2 Materials and methods

2.1 Data collection

Single-molecule methylation maps of three replicates of the B-lymphocyte cell line GM12878 were adapted from (Sharim et al., 2019), and similar maps of immortalized myoblasts of two healthy human subjects (Wellstone center for FSHD, UMMS) were obtained by the same methods. Shortly, high molecular weight DNA was extracted to ensure long single molecules. DNA was then fluorescently barcoded at specific sequence motifs for alignment to an in-silico reference. Unmethylated cytosines in the recognition sequence TCGA were fluorescently labeled to perform reduced representation optical methylation mapping (ROM) on the Bionano Genomics Saphyr instrument. The genomic location of the labeled unmethylated cytosines on individual DNA molecules was inferred from direct alignments to the hg38 reference (Bionano Access and Solve). Label coordinates were extended to 1 kb to account for the optical measurement resolution, limiting localization accuracy to ∼1000 bp (Wang et al., 2012). More details regarding ROM and optical mapping can be found in (Jeffet et al., 2021; Sharim et al., 2019).

2.2 Enhancer-promoter links and coordinates

Enhancers’ target genes were predicted by the JEME method and adapted from (Cao et al., 2017). Genomic coordinates of enhancers were converted from the human genome build hg19 to hg38 using UCSC liftOver (Haeussler et al., 2019). Ambiguous genomic regions (Amemiya et al., 2019) were subtracted from enhancer locations, and enhancers smaller than 200 bp were extended to 200 bp around their midpoint. Promoters were defined according to the transcription start sites (TSS) of the protein-coding genes [Gencode V.34 annotations, (Frankish et al., 2019)], and taken as 2000 bp upstream and 500 bp downstream of the TSS. Enhancers and promoters not containing at least one potential site for methylation labeling were discarded. Enhancer–promoter (E–P) pairs in close proximity, less than 5000 bp, were also filtered out. All predicted E–P pairs under these conditions were used for our analysis, regardless of cell type and biological contexts used for their prediction.

For comparison against promoter-only analysis (see 2.4), we created a set of pairs that matches the size of the promoters set, by assigning a single enhancer to each promoter. We focused on enhancers that display the highest number of potential detectable methylation sites. In case of tie, enhancer size and proximity to the corresponding promoter were also considered. These criteria are unbiased toward specific cell types and select enhancers with the highest potential for reliable methylation calling by ROM. Nevertheless, these criteria are arbitrary and do not necessarily reflect biologically active enhancers.

2.3 Coexistence of methylation signals at the distal elements

We focused on DNA molecules that span entire E–P pairs and recorded the corresponding methylation states. The enhancers and promoters’ states were reduced to binary methylation states: if the element showed any degree of fluorescence, it was identified as ‘unmethylated’. Therefore, every enhancer and promoter pair coexisting on a DNA molecule displays one of four possible methylation combinations with the promoter and enhancer being methylated or unmethylated. For every pair, the number of molecules belonging to each class is counted in order to record the exact pairwise methylation distribution. Enhancer–promoter pairs that were covered by less than 30 molecules in an experiment were filtered out. Molecules were counted separately for each pair they covered.

2.4 Matched promoter methylation data

To benchmark our pairwise analysis, we extracted information of promoter-only methylation from the same molecules that span the E–P pairs. This was used to assess single-molecule level single-element-based deconvolution, as well as whether the coexistence of enhancer–promoter pairs holds similar or additional information beyond promoter methylation analysis.

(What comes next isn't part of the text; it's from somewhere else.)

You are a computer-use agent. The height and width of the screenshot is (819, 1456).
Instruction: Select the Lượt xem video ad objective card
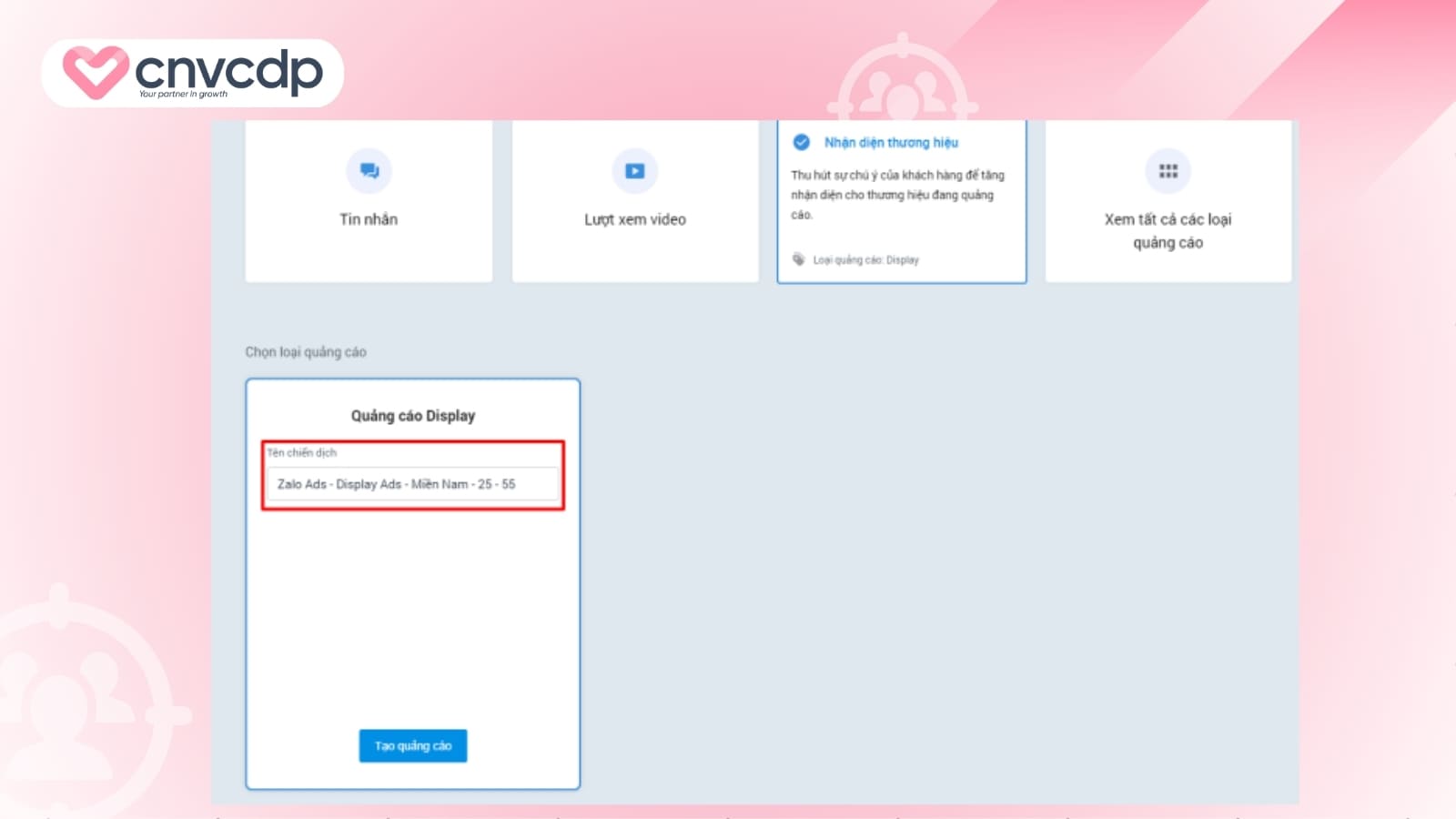(634, 200)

2.5 Assembling datasets, training/test division of molecules and creating simulated mixtures

Two different datasets were assembled to test our deconvolution pipeline. Each dataset is composed of two samples. The two samples comprising the dataset will be referred to as sample ‘A’ and sample ‘B’.

Dataset of two different cell types: contains B-lymphocyte cells (three GM12878 replicates were merged to a single sample) and myoblasts (two lines were merged).
Dataset of the same cell type from two different individuals: contains myoblast cells from two different human subjects.

Molecules of the two samples comprising each dataset (‘A’ and ‘B’) were randomly divided into a training set and a test set. Test sets of both samples in a dataset contain an equal number of molecules, accounting for 33% of molecules in the less-covered sample. The training sets were left pure while the test sets of both samples were randomly mixed at known ratios (0–100%, in 10% increments) to create a mixed test set (Scheme 1).

Scheme 1. — Hierarchy of terms used: dataset, sample, training/test set.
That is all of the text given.